§ **The problem**: Please rewrite the items below as a numbered list, leaving out the blank lines.

§ **Data to process**:
• • • • • • •

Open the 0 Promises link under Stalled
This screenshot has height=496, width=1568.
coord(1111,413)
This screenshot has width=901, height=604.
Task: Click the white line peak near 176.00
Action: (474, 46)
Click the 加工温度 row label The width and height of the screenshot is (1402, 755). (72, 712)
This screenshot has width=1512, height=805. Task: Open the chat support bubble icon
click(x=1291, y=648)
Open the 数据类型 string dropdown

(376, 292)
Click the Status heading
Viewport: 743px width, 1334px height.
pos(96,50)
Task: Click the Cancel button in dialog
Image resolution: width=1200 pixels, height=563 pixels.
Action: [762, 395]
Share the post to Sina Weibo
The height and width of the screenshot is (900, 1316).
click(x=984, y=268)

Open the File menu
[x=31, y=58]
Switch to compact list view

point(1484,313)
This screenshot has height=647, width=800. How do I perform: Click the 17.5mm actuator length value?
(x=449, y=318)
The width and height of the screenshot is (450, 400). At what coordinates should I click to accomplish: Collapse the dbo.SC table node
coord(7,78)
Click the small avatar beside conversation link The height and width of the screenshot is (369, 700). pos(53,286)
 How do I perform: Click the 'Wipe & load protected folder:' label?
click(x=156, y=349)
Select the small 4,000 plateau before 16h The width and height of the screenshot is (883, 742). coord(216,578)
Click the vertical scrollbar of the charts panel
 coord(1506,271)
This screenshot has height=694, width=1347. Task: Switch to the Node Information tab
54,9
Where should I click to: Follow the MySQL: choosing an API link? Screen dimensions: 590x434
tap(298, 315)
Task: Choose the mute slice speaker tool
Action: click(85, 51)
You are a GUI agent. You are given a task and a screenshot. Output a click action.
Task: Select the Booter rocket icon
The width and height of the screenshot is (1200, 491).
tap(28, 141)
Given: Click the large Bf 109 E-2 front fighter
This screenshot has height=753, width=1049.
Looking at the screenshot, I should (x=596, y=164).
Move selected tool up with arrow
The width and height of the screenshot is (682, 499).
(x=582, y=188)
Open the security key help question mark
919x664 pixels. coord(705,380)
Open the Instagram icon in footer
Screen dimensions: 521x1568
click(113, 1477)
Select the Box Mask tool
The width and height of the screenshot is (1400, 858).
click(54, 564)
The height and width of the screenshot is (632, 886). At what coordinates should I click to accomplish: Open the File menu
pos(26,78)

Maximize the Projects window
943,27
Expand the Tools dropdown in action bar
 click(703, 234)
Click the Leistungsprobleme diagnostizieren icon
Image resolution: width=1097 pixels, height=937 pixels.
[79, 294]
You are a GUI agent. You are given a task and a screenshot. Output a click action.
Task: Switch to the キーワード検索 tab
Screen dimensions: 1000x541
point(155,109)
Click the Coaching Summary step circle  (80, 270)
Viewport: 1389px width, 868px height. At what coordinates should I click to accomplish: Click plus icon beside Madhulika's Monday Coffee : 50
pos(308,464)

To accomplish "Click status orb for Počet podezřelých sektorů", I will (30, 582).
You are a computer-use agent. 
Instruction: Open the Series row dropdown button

• • • • • • •

§ **Task output**:
1. Open the 0 Promises link under Stalled
2. This screenshot has height=496, width=1568.
3. coord(1111,413)
4. This screenshot has width=901, height=604.
5. Task: Click the white line peak near 176.00
6. Action: (474, 46)
7. Click the 加工温度 row label The width and height of the screenshot is (1402, 755). (72, 712)
8. This screenshot has width=1512, height=805. Task: Open the chat support bubble icon
9. click(x=1291, y=648)
10. Open the 数据类型 string dropdown
11. (376, 292)
12. Click the Status heading
13. Viewport: 743px width, 1334px height.
14. pos(96,50)
15. Task: Click the Cancel button in dialog
16. Image resolution: width=1200 pixels, height=563 pixels.
17. Action: [762, 395]
18. Share the post to Sina Weibo
19. The height and width of the screenshot is (900, 1316).
20. click(x=984, y=268)
21. Open the File menu
22. [x=31, y=58]
23. Switch to compact list view
24. point(1484,313)
25. This screenshot has height=647, width=800. How do I perform: Click the 17.5mm actuator length value?
26. (x=449, y=318)
27. The width and height of the screenshot is (450, 400). At what coordinates should I click to accomplish: Collapse the dbo.SC table node
28. coord(7,78)
29. Click the small avatar beside conversation link The height and width of the screenshot is (369, 700). pos(53,286)
30.  How do I perform: Click the 'Wipe & load protected folder:' label?
31. click(x=156, y=349)
32. Select the small 4,000 plateau before 16h The width and height of the screenshot is (883, 742). coord(216,578)
33. Click the vertical scrollbar of the charts panel
34.  coord(1506,271)
35. This screenshot has height=694, width=1347. Task: Switch to the Node Information tab
36. 54,9
37. Where should I click to: Follow the MySQL: choosing an API link? Screen dimensions: 590x434
38. tap(298, 315)
39. Task: Choose the mute slice speaker tool
40. Action: click(85, 51)
41. You are a GUI agent. You are given a task and a screenshot. Output a click action.
42. Task: Select the Booter rocket icon
43. The width and height of the screenshot is (1200, 491).
44. tap(28, 141)
45. Given: Click the large Bf 109 E-2 front fighter
46. This screenshot has height=753, width=1049.
47. Looking at the screenshot, I should (x=596, y=164).
48. Move selected tool up with arrow
49. The width and height of the screenshot is (682, 499).
50. (x=582, y=188)
51. Open the security key help question mark
52. 919x664 pixels. coord(705,380)
53. Open the Instagram icon in footer
54. Screen dimensions: 521x1568
55. click(113, 1477)
56. Select the Box Mask tool
57. The width and height of the screenshot is (1400, 858).
58. click(54, 564)
59. The height and width of the screenshot is (632, 886). At what coordinates should I click to accomplish: Open the File menu
60. pos(26,78)
61. Maximize the Projects window
62. 943,27
63. Expand the Tools dropdown in action bar
64.  click(703, 234)
65. Click the Leistungsprobleme diagnostizieren icon
66. Image resolution: width=1097 pixels, height=937 pixels.
67. [79, 294]
68. You are a GUI agent. You are given a task and a screenshot. Output a click action.
69. Task: Switch to the キーワード検索 tab
70. Screen dimensions: 1000x541
71. point(155,109)
72. Click the Coaching Summary step circle  (80, 270)
73. Viewport: 1389px width, 868px height. At what coordinates should I click to accomplish: Click plus icon beside Madhulika's Monday Coffee : 50
74. pos(308,464)
75. To accomplish "Click status orb for Počet podezřelých sektorů", I will (30, 582).
76. You are a computer-use agent. 
77. Instruction: Open the Series row dropdown button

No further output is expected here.